Initialize a Jsonformer instance.

Parameters:

model (PreTrainedModel) – The model to use for generation
tokenizer (PreTrainedTokenizer) – The tokenizer to use for generation
debug (bool) – Whether to print debug information
max_array_length (int) – The maximum number of elements in an array
max_tokens_number (int) – The maximum number of tokens in a number
max_tokens_string (int) – The maximum number of tokens in a string
temperature (float) – The temperature to use for generation
generation_marker (str) – The marker used to track the current generation position in the JSON
max_attempts (int) – The maximum number of attempts for value generation (currently used in number generation)

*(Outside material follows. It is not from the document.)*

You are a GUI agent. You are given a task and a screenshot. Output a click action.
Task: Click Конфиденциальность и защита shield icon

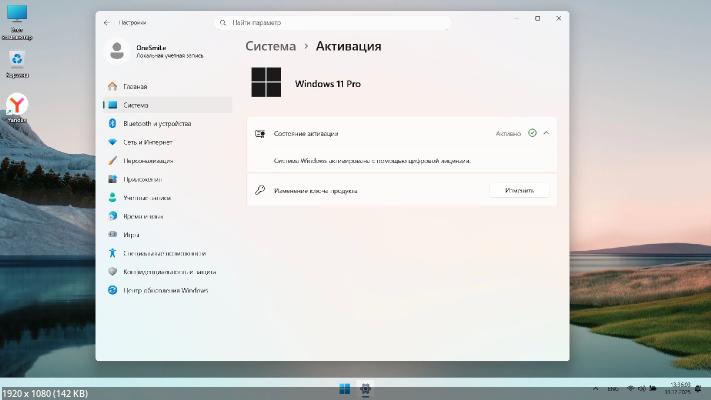pyautogui.click(x=113, y=271)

generate(schema, prompt, *, debug=None, max_array_length=None, max_tokens_number=None, max_tokens_string=None, temperature=None, max_attempts=None)[source]

Generate a JSON object according to the schema and prompt.

Parameters:

schema (Dict[str, Any]) – The schema defining the JSON structure
prompt (str) – The prompt guiding the generation
debug (Optional[bool]) – Whether to enable debug mode
max_array_length (Optional[int]) – The maximum length of arrays to generate
max_tokens_number (Optional[int]) – The maximum number of tokens to generate for numbers
max_tokens_string (Optional[int]) – The maximum number of tokens to generate for strings
temperature (Optional[float]) – The temperature for the generation
max_attempts (Optional[int]) – The maximum number of attempts for value generation (currently used in number generation)

Returns:

The generated JSON object conforming to the schema

Return type:

Dict[str, Any]

Raises:

ValueError – If schema is invalid or prompt is empty

Token Processors

class outformer.core.token_processors.StringStoppingCriteria(tokenizer, prompt_length)[source]

Bases: StoppingCriteria

Stops string generation when a closing quote is encountered.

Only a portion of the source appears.